Publicado em 19/05/2017

À medida que as negociações dentro do governo federal se aproximam de uma definição em torno do Plano Safra 2017/18, previsto para ser lançado até o fim de maio, a equipe econômica já sinalizou que aceita reduzir em pelo menos 1% as taxas de juros das linhas de financiamento para investimento a juros controlados, apurou o Valor.

Isso significa dizer que os juros recuariam para o patamar de 7,5% ao ano para a maioria das linhas de investimento, a exemplo do PCA, destinado à armazenagem. Apenas uma linha do Moderfrota, que é mais cara e oferece uma taxa de 10,5% ao ano na atual safra (a 2016/17), passaria a ter juros de 9,5% ao ano, conforme o desenho proposto até agora.

Mas o Ministério da Agricultura entende que há espaço para brigar por juros ainda menores. A pasta vem insistindo, desde o início das conversas, em janeiro, numa queda de 2%, tanto para as linhas de investimento quanto para as de custeio. E até já cedeu em seu apetite ao propor recentemente ao Ministério da Fazenda prazos menores para pagamento das operações de crédito rural.

As reuniões entre técnicos de governo acontecem quase que diariamente para acertar os detalhes finais. Mas as discussões estão acaloradas. Assim como o ministro Blairo Maggi, da Agricultura, não abre mão de juros mais baixos, o ministro da Fazenda, Henrique Meirelles, também faz questão de enfatizar as restrições fiscais que impedem o Tesouro de gastar mais do que R$ 8.7 bilhões com a equalização das taxas de juros do crédito rural em 2017/18.

A equipe econômica se vale de um estudo do Banco Central, segundo o qual para cada redução de um ponto percentual nas taxas de juro do Plano Safra, o Tesouro precisaria desembolsar R$ 2.5 bilhões em gastos com equalização.

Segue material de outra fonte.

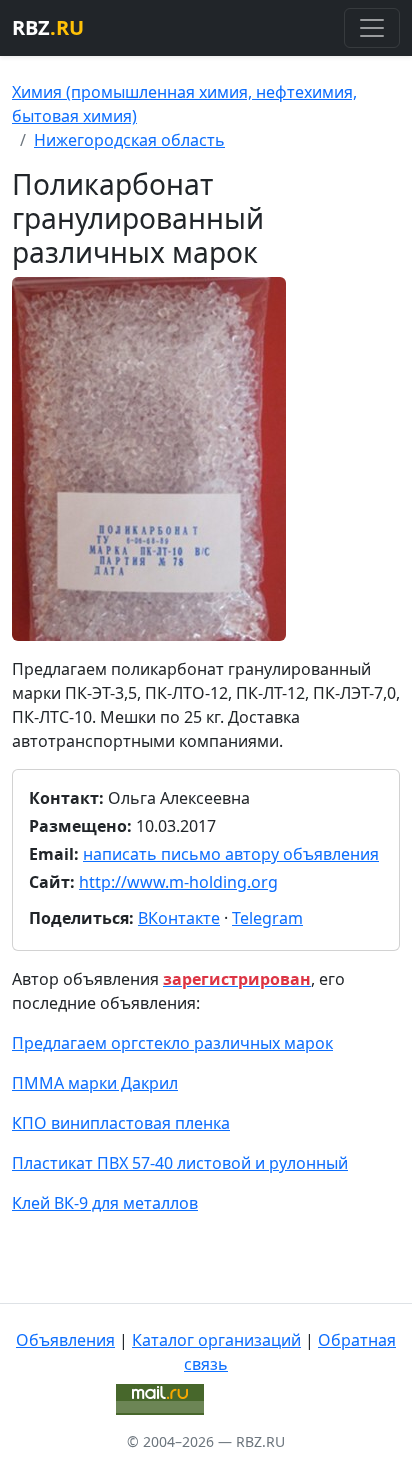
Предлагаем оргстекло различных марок (172, 1043)
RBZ (48, 27)
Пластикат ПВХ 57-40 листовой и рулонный (180, 1163)
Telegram (267, 918)
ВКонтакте (179, 918)
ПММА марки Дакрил (95, 1083)
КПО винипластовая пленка (121, 1123)
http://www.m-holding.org (178, 882)
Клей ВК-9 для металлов (105, 1203)
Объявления (65, 1340)
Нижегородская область (129, 140)
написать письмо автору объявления (231, 854)
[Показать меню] (372, 28)
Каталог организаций (216, 1340)
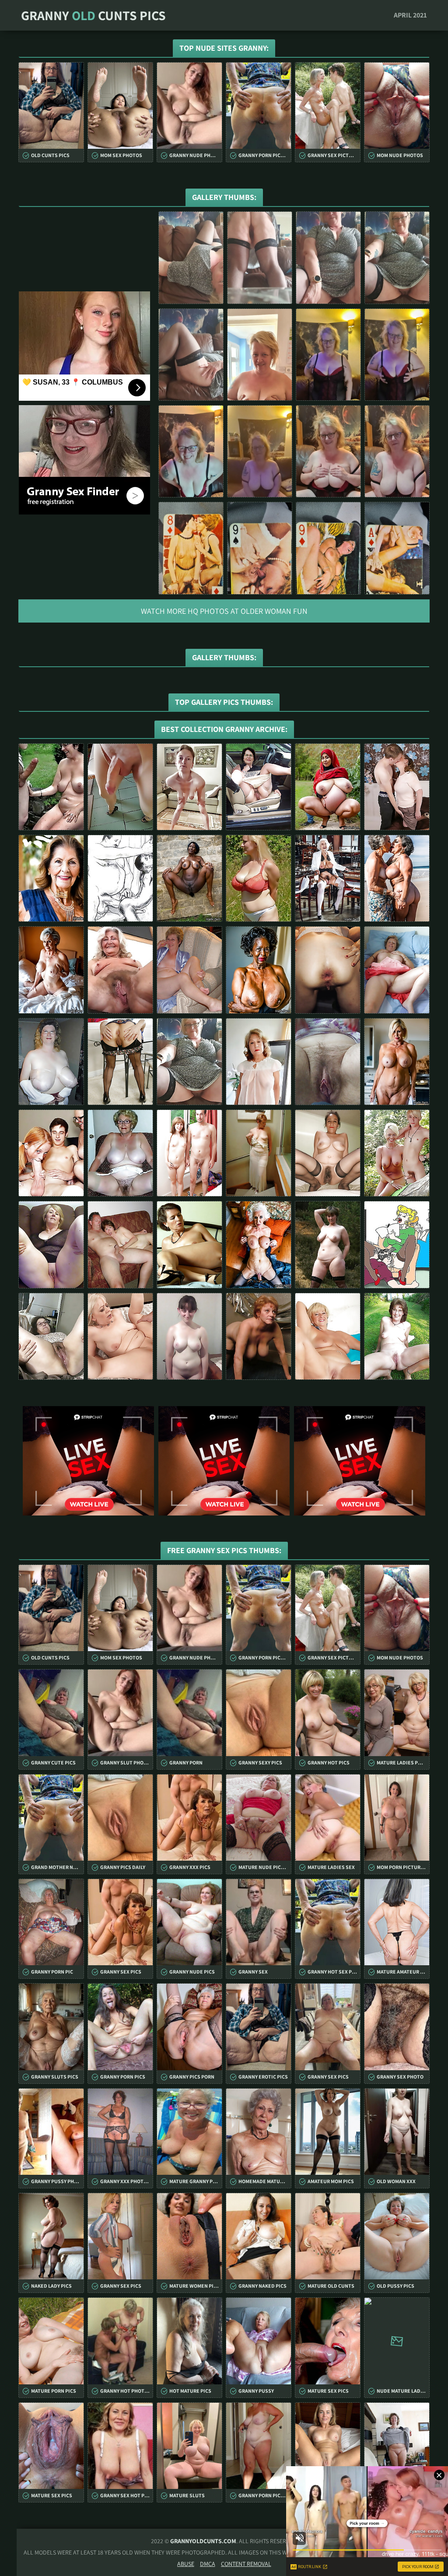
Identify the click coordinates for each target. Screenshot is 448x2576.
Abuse (185, 2564)
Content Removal (246, 2564)
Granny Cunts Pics (93, 15)
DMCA (207, 2564)
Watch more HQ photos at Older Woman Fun (224, 611)
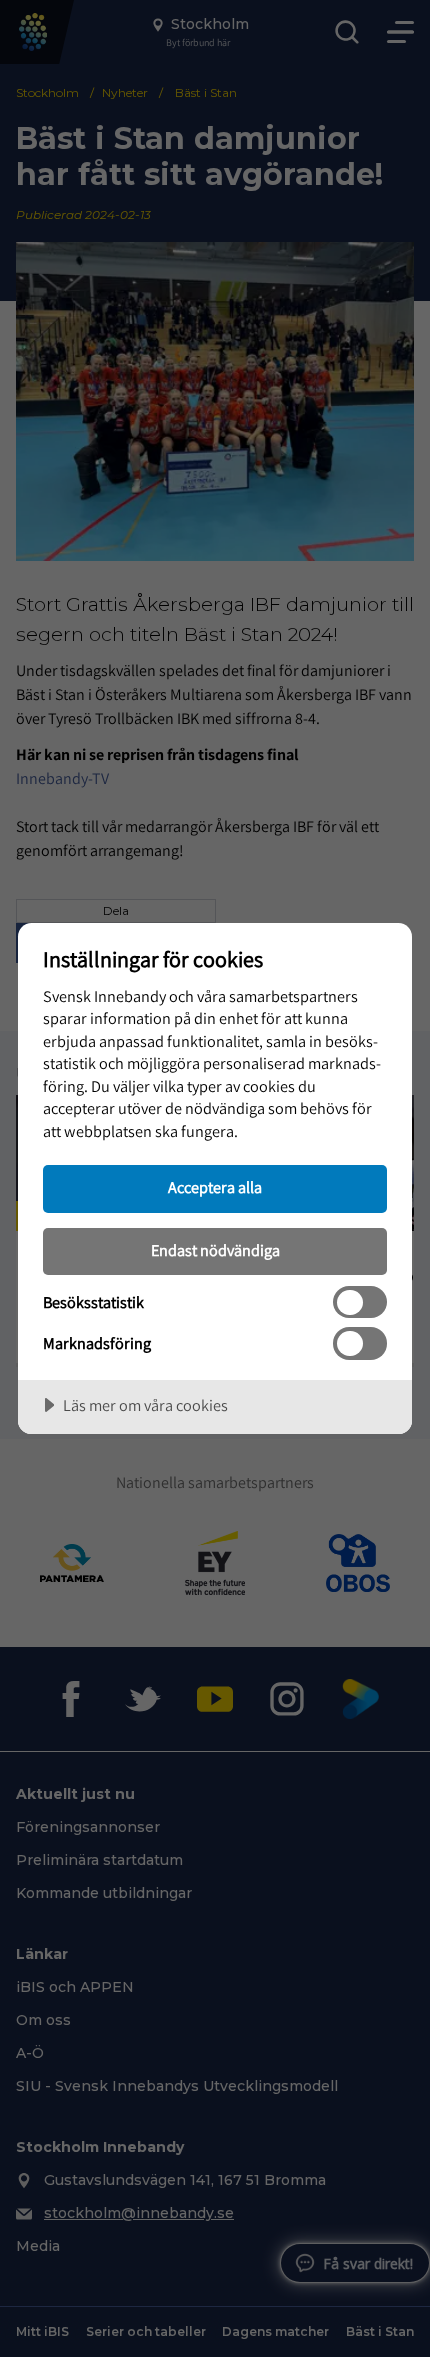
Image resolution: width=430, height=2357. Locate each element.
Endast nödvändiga (215, 1250)
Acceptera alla (215, 1187)
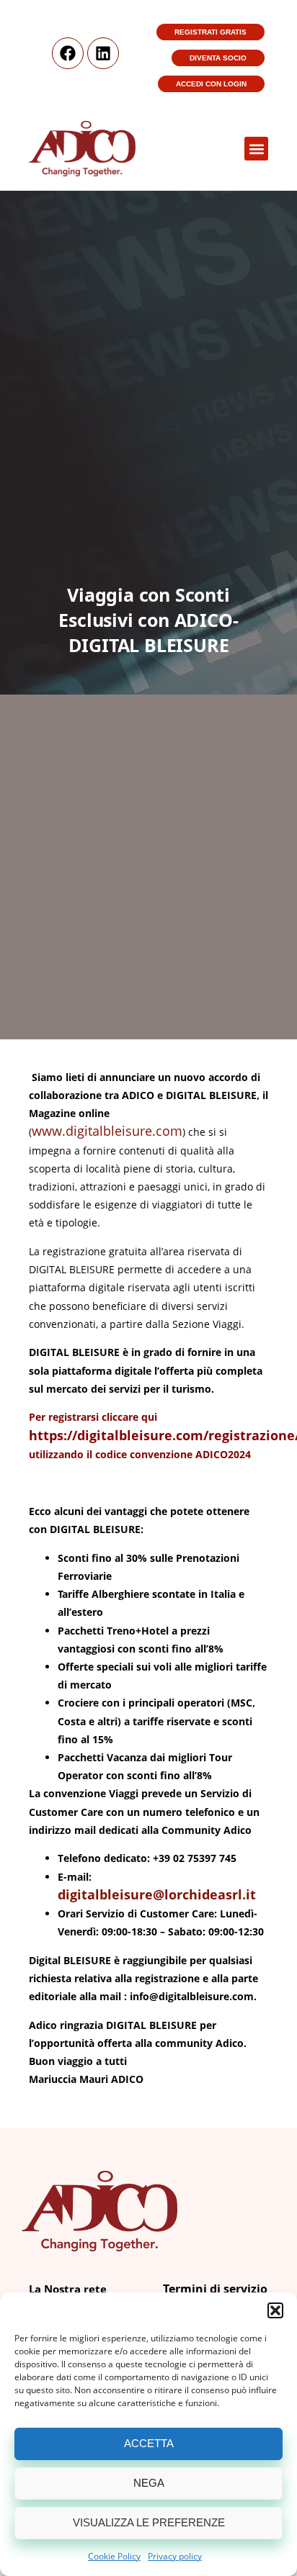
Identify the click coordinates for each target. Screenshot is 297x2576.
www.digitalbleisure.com (107, 1130)
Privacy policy (175, 2556)
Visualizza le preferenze (149, 2522)
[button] (275, 2310)
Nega (148, 2483)
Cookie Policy (114, 2556)
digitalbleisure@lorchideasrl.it (157, 1894)
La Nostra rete (68, 2289)
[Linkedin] (103, 53)
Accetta (149, 2443)
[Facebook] (68, 53)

A decisão final, no entanto, sempre invade o campo político e depende dos ministros envolvidos com o assunto para bater o martelo. Mas enquanto Maggi dá prosseguimento à sua viagem ao Oriente Médio para tentar restaurar a confiança de países importadores na qualidade da carne brasileira, após a operação Carne Fraca, Meirelles está na lista dos ministros que terão a árdua missão de acalmar os mercados, diante da crise instalada no governo depois de denúncias contra o presidente Michel Temer.

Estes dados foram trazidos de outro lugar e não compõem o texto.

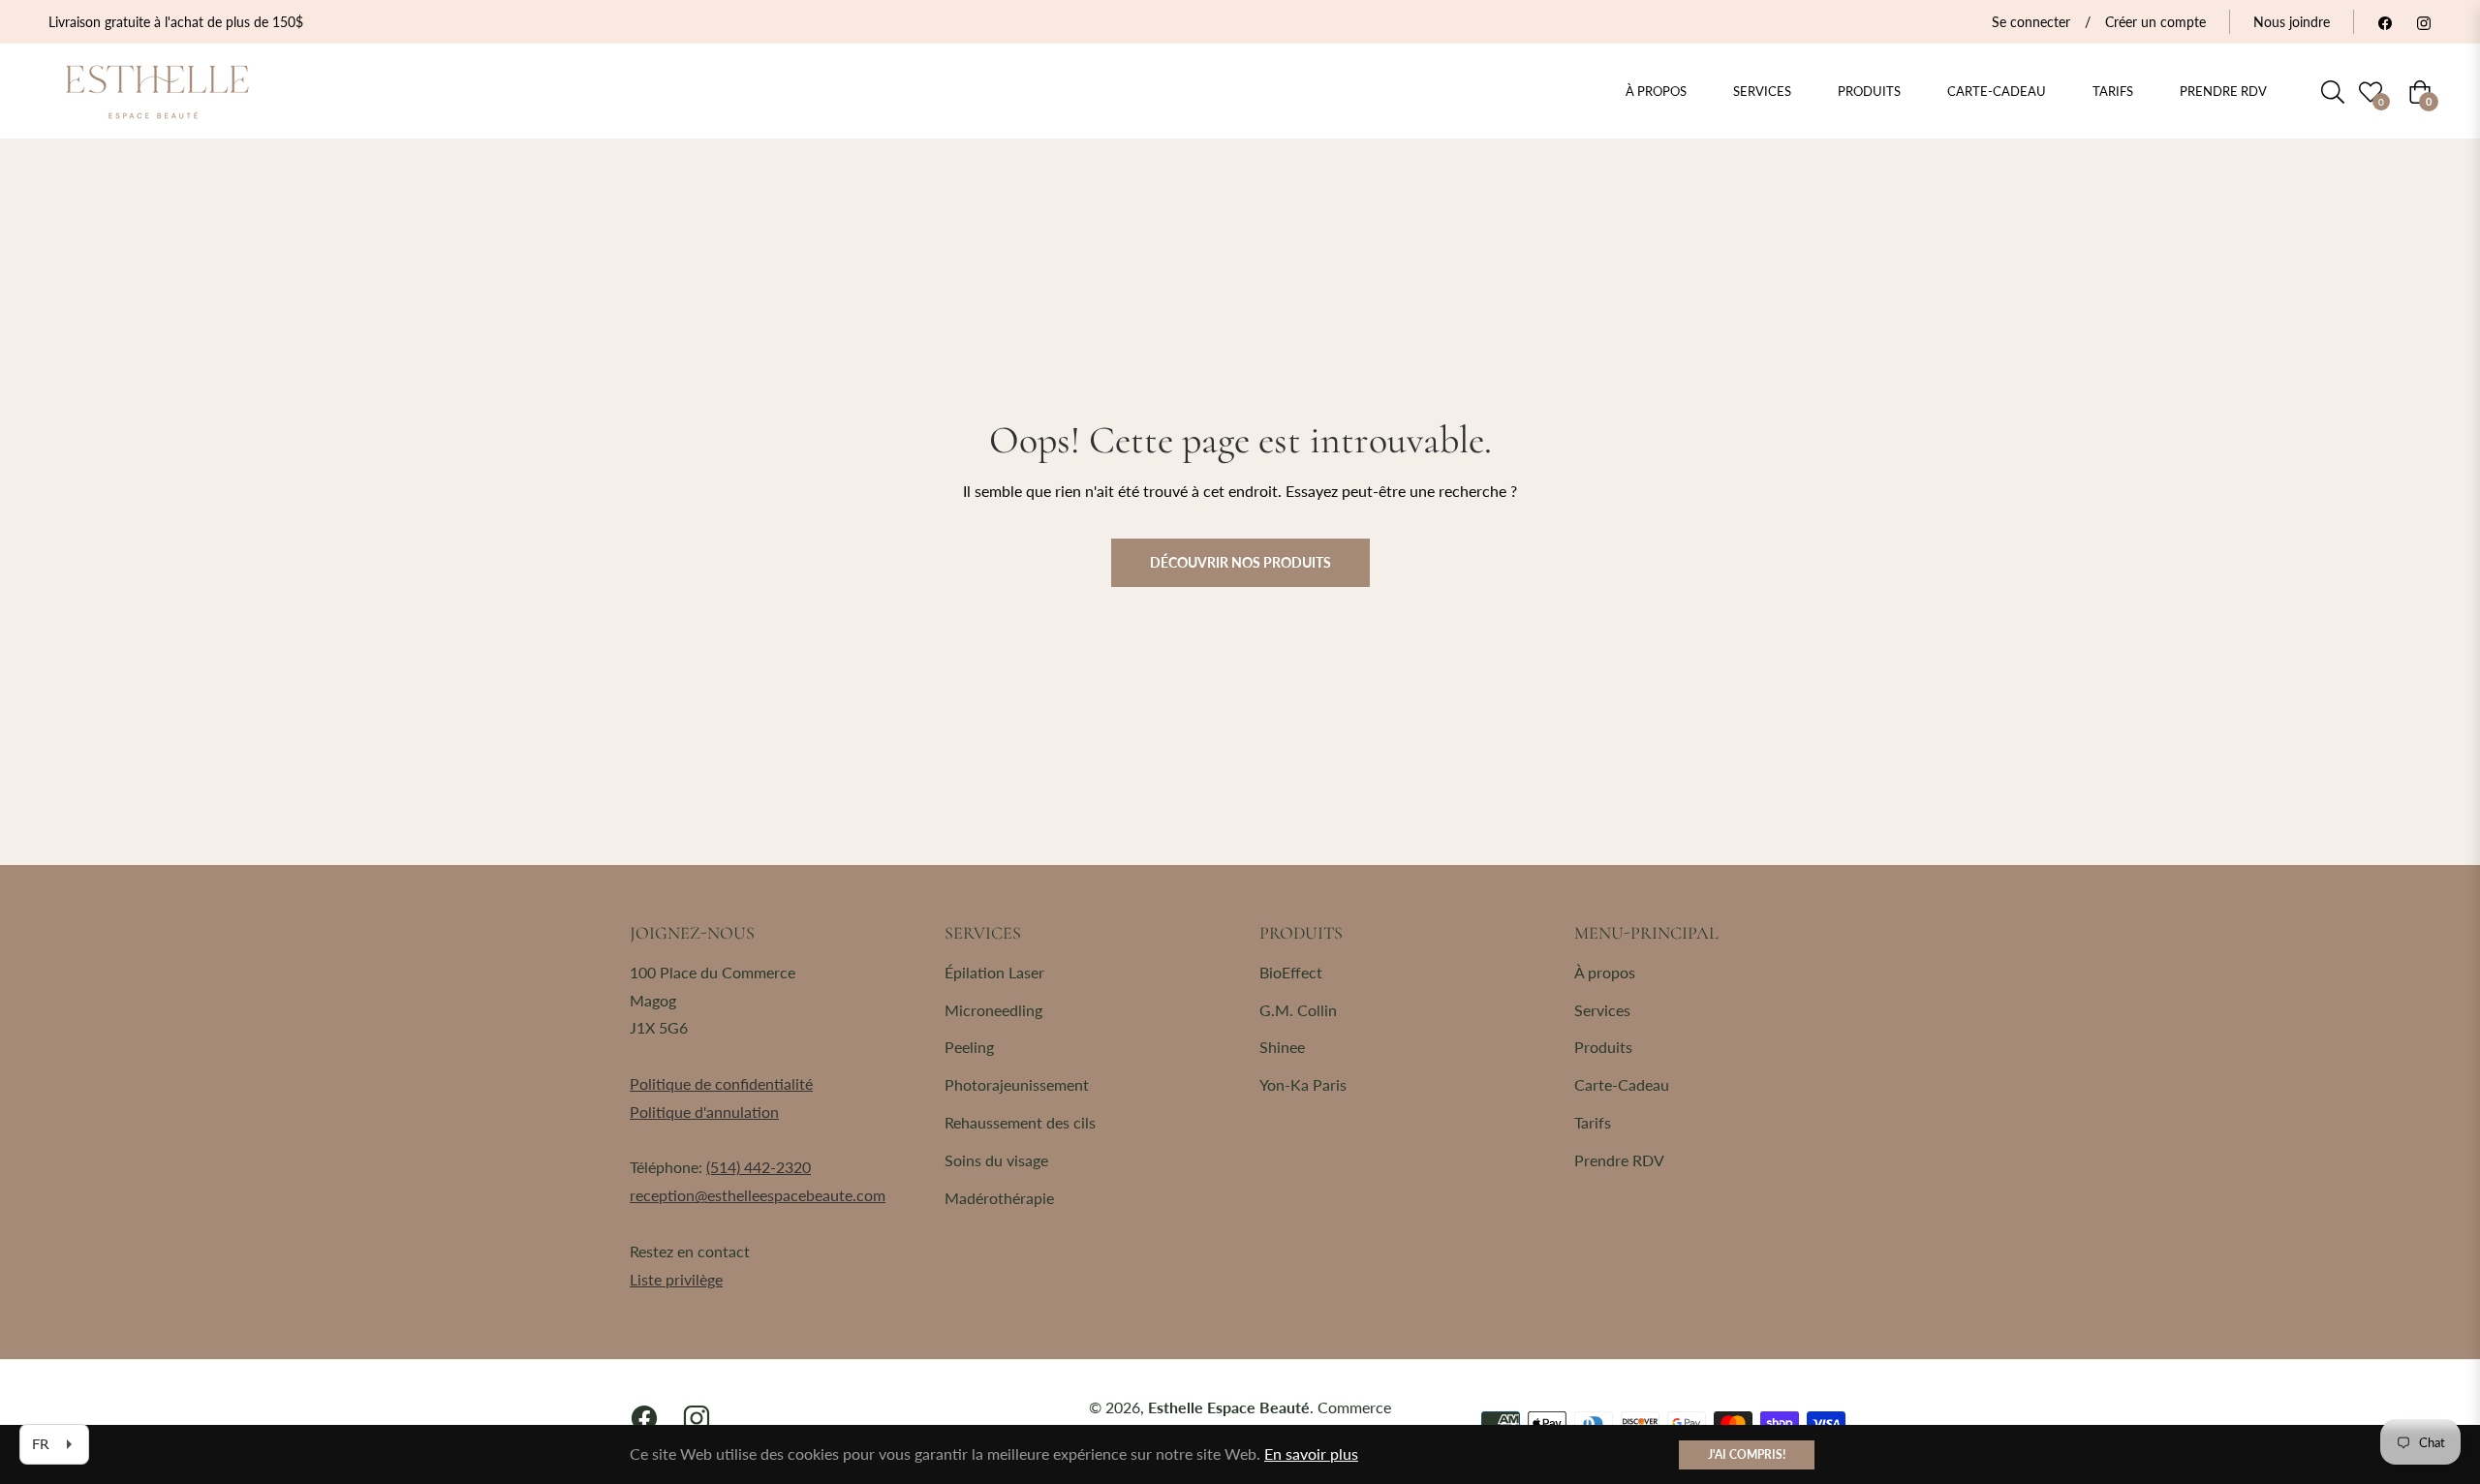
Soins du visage (996, 1160)
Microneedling (993, 1010)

No setor do agronegócio é grande a expectativa de que o Conselho Monetário Nacional (CMN) já defina novos juros e novo volume de recursos a juros controlados, em sua próxima reunião, marcada para a próxima quinta-feira, dia 25. Por isso, técnicos do governo querem pelo menos encerrar até o fim da próxima semana as tratativas técnicas para adiantar as regulamentações necessárias para viabilizar o próximo Plano Safra.